Ghostbusters Movie Review
Ghostbusters is back (sort of). Columbia pictures has released a reboot of the popular franchise that starred Dan Aykroyd, Bill Murray, the late Harold Ramis, and Ernie Hudson as the Ghostbusters. The new film stars Melissa McCarthy, Kristen Wiig, Kate McKinnon, and Leslie Jones.
In this new story, physicists Abby Yates (McCarthy) and Erin Gilbert (Wiig) have written a book that says that ghosts are real. Erin disowns the book and becomes a Professor at Columbia University. Abby continues her paranormal work along with brilliant Engineer Jillian Holtzmann (McKinnon). Erin learns that Abby has republished their book which now threatens her shot at tenure, she makes a deal with Abby that if she agrees to help with an investigation, Abby will pull the book.

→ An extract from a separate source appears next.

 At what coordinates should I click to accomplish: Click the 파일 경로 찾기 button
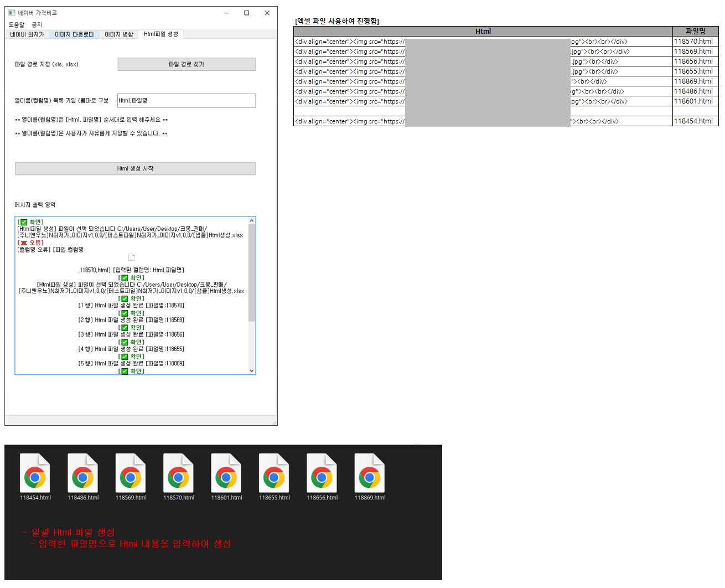click(x=186, y=64)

However, things get bad when a video of the investigation ends up online causing Erin to lose her shot at tenure — and her job. Through a series of unfortunate events, the trio end up unemployed and open their own paranormal investigation business above a restaurant in New York’s Chinatown. They meet Patty Tolan (Jones) when they’re called to investigate a ghost sighting in the subway. Patty joins the team and they later hire handsome, yet dim-witted receptionist Kevin (Chris Hemsworth) who — I might add — is the funniest thing in the movie.

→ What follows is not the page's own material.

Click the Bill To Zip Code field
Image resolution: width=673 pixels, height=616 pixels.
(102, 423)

I like the movie for the most part. The action scenes are good, and the actors do the best they can with the script, but I didn’t particularly like the writing. I’ve seen Spy, also written and directed by Paul Feig, and I thought it was hilarious. This movie only made me chuckle occasionally except for the scenes with Chris Hemsworth. He plays the perfect dumb blond. The women, whom I believe are the funniest women around, seem to be restrained in their comedy. I feel that they should have been able to write their own dialog. Don’t get me wrong, I actually do like the movie, I just think that it could have been funnier and have fewer lulls in the action.
It’s not as bad a movie as some critics would have you believe, but it did have the potential to be so much more.